WHAT YOU SHOULD DO » Under this line are the records; write out word for word the part that begins at the line containing "新着情報 (665, 2333)" and ends at the line containing "Consegna Express (878, 108)", and no more.

DATA FOR PROCESSING Start Marker

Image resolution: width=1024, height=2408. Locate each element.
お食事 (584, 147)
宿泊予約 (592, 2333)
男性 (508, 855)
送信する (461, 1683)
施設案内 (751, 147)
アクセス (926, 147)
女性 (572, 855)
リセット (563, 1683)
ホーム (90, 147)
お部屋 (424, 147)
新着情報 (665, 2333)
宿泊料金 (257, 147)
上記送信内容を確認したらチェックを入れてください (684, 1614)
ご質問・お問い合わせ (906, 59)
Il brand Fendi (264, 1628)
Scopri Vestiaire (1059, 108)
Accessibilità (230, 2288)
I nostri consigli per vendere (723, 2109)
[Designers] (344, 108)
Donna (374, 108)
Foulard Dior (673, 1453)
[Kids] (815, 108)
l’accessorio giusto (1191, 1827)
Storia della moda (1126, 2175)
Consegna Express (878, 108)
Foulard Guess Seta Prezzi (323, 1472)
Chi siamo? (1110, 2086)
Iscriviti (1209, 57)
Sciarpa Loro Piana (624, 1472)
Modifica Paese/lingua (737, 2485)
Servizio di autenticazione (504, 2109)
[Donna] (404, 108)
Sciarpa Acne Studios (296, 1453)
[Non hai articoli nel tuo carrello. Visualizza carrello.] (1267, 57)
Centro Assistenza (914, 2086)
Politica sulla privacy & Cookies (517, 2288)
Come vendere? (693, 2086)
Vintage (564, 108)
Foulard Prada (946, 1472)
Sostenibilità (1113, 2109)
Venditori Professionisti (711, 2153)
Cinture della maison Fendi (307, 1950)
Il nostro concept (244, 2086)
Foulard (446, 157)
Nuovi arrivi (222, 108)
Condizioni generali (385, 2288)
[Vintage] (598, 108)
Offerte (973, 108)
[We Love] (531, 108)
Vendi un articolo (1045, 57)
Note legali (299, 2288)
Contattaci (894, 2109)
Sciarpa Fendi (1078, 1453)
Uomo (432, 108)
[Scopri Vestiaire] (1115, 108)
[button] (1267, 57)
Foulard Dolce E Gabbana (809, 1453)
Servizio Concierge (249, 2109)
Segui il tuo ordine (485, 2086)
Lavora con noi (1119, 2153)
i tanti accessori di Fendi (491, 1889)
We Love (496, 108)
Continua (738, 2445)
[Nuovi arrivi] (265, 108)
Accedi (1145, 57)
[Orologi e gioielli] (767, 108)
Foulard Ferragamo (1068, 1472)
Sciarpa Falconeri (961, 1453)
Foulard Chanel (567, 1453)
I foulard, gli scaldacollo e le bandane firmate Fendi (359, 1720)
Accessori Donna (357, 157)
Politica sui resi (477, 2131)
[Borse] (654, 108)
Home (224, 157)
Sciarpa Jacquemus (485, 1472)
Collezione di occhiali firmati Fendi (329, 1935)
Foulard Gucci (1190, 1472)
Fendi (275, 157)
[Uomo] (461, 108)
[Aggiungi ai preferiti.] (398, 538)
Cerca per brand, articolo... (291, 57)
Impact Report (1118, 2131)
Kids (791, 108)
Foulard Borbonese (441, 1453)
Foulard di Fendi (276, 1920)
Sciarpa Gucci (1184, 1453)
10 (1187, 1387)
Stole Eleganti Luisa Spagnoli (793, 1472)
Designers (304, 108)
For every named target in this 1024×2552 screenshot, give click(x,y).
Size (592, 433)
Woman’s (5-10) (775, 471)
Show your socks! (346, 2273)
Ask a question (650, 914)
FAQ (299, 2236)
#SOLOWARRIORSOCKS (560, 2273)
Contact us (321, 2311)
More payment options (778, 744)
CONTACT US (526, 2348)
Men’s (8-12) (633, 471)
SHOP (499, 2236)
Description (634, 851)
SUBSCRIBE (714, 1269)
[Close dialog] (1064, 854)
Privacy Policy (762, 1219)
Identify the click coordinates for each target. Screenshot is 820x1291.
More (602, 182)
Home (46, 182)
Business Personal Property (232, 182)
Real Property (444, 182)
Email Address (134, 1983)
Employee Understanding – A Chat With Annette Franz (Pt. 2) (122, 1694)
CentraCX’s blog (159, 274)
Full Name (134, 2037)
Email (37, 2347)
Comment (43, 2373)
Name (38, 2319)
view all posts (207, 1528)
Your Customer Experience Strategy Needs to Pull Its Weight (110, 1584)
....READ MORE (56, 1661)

DATA FOR PROCESSING End Marker

EXERCISE SOLUTION »
新着情報 (665, 2333)
宿泊料金 (257, 147)
上記送信内容を確認したらチェックを入れてください (684, 1614)
ご質問・お問い合わせ (906, 59)
Il brand Fendi (264, 1628)
Scopri Vestiaire (1059, 108)
Accessibilità (230, 2288)
I nostri consigli per vendere (723, 2109)
[Designers] (344, 108)
Donna (374, 108)
Foulard Dior (673, 1453)
[Kids] (815, 108)
l’accessorio giusto (1191, 1827)
Storia della moda (1126, 2175)
Consegna Express (878, 108)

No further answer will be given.